Rosewater is a doughnut-shaped town north of Lagos in the year 2066. In the center of town is a slowly rising dome, sealed off from the ring-town except once a year when a portal opens and magic fairy dust comes out that heals the sick. Unlike other healing  places like Lourdes, however, the dome sometimes gets it wrong and the supplicant ends up with an extra arm or leg, or possibly one less than before. It’s not perfect. That’s a fantastically creative setup for a story, and there’s a lot of promise in this sci-fi-speculative novel.

The dome is, or houses an extraterrestrial that emanates fungus spores that fill the air. Certain humans, the “sensitives” can use the fungus as a kind of psychic network. The hero, Kaaro, is a sensitive, but he often misses just plain old relationships with people and does not want to read their mind, so he turns of his psychic powers by rubbing on an antifungal cream.

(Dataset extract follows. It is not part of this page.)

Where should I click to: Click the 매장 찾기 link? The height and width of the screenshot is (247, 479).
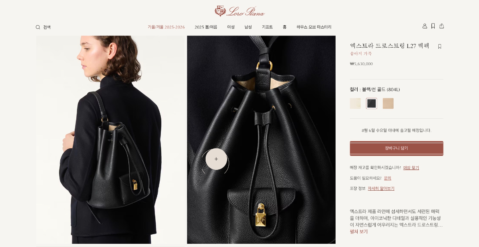click(x=411, y=168)
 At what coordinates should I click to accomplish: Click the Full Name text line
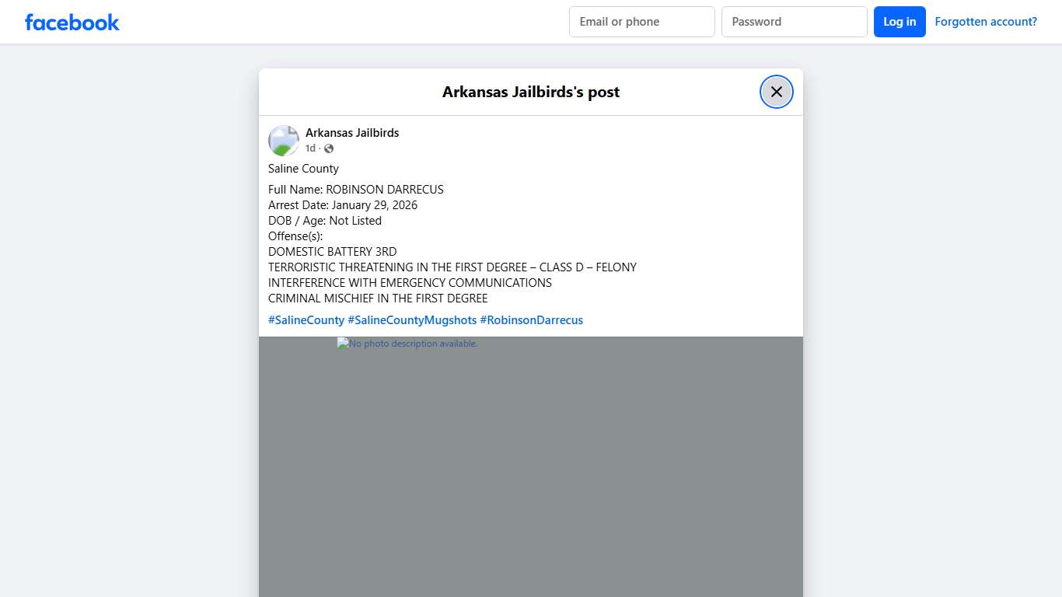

The analogy between a fungal rhizome and a psychic internet is fantastic, another very creative setup for a story.

Kaaro is a morally ambiguous main character and first-person narrator who works as a government agent assisting in the torture of political opponents. He reads their minds and passes the information on to the interrogators, beaters and electricians. Does that arm’s length absolve him of moral culpability?  Not for me. I found him to be a wholly reprehensible character, which is not always a deal-breaker. Hannibal Lecter was also reprehensible, but at least he was interesting.

Kaaro, the main character in Rosewater, is a cipher, which is odd for a telepathic first-person narrator.  For all his psychic powers and dreamlike visions, I never had a sense of who he is or what he wants. He’s interesting when you meet him, but then you realize nobody’s home under the tough-guy surface. His relationship with his girlfriend is perfunctory, full of snappy one-liners but devoid of intersubjectivity.

The novel starts with tremendous psi-fi promise but settles into disjointed action scenes that define wasted opportunity. Despite the promising “technology” of the psychic fungal network, there isn’t much scientific plausibility to this tale, and surprisingly, despite the hero’s psychic ability, we don’t learn much about the mind, which is full of colorful images, fears and hopes, apparently, but that’s not exactly new news. We get a few glimpses of how difficult being a telepath among normals would be. But overall, the book is not an exploration of consciousness, telepathy, or even of extraterrestrials. It has more emphasis on political power than on psychology. So while it has great psi-fi potential, the payoff is missing, and the book counts only as a speculative romp.

Thompson, Tade (2010). Rosewater. New York: Orbit/Hachette, 390 pp.